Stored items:
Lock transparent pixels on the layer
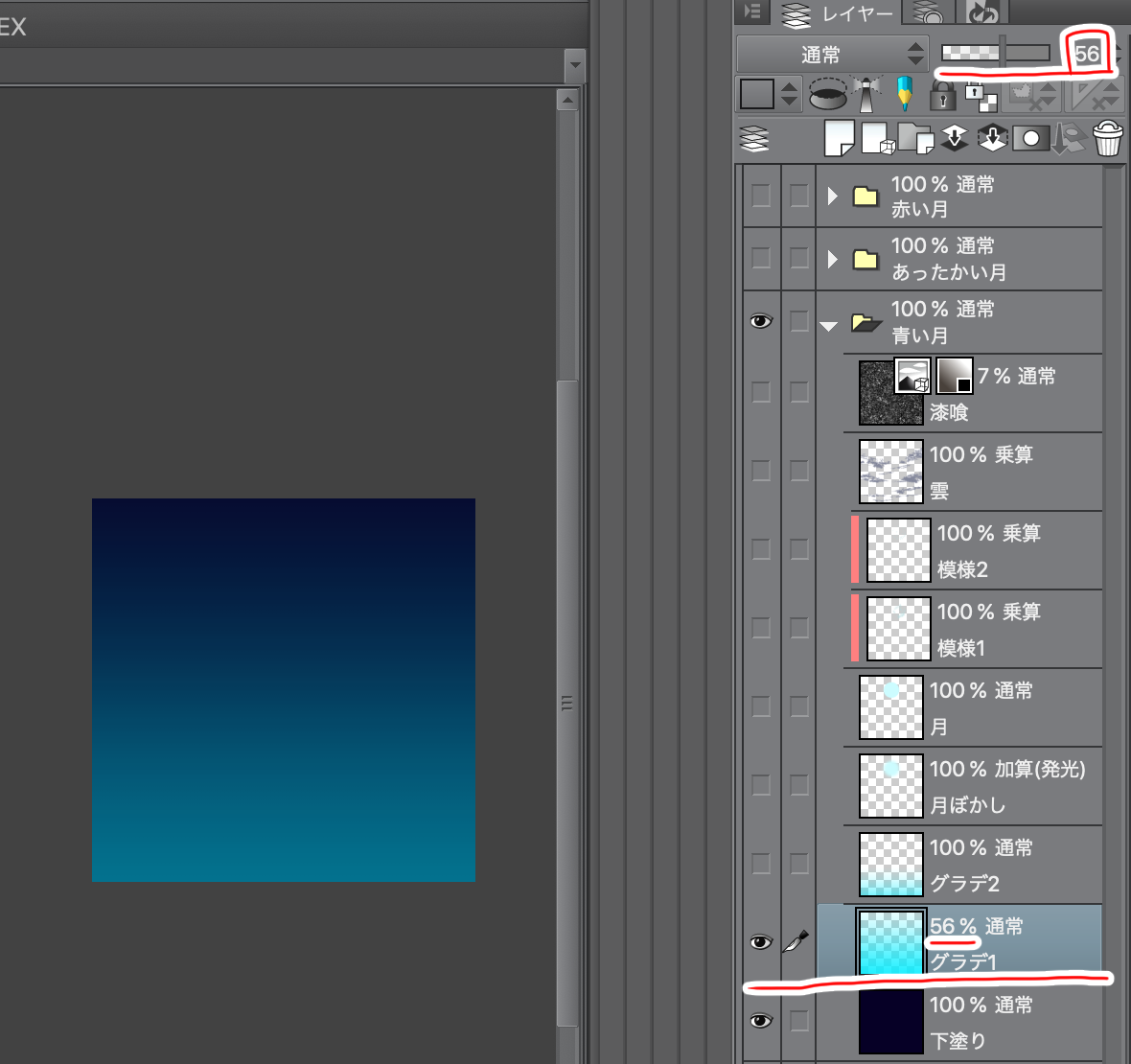This screenshot has height=1064, width=1131. pos(981,95)
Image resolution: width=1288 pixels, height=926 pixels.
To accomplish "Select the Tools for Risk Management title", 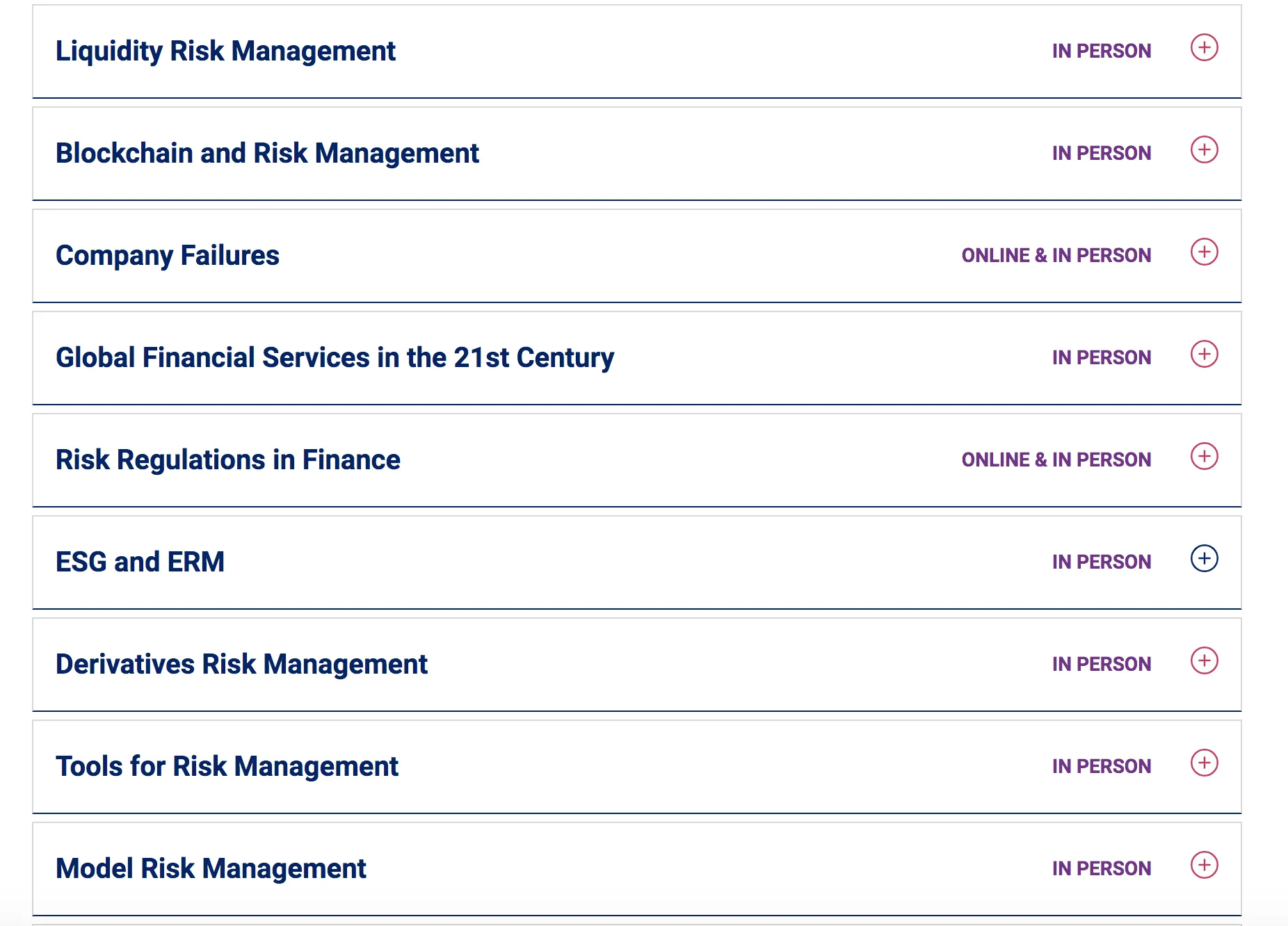I will click(x=227, y=767).
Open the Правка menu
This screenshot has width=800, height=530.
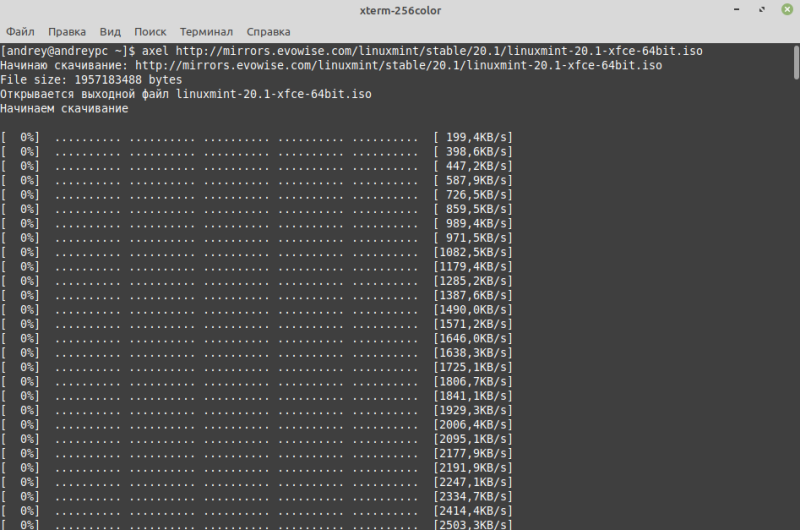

**Your task**
Leaving out the pictures, return exactly the lines from the one that contains "Open the Правка menu" through the last line of the records above, inclusive.

**Expected answer**
Open the Правка menu
This screenshot has width=800, height=530.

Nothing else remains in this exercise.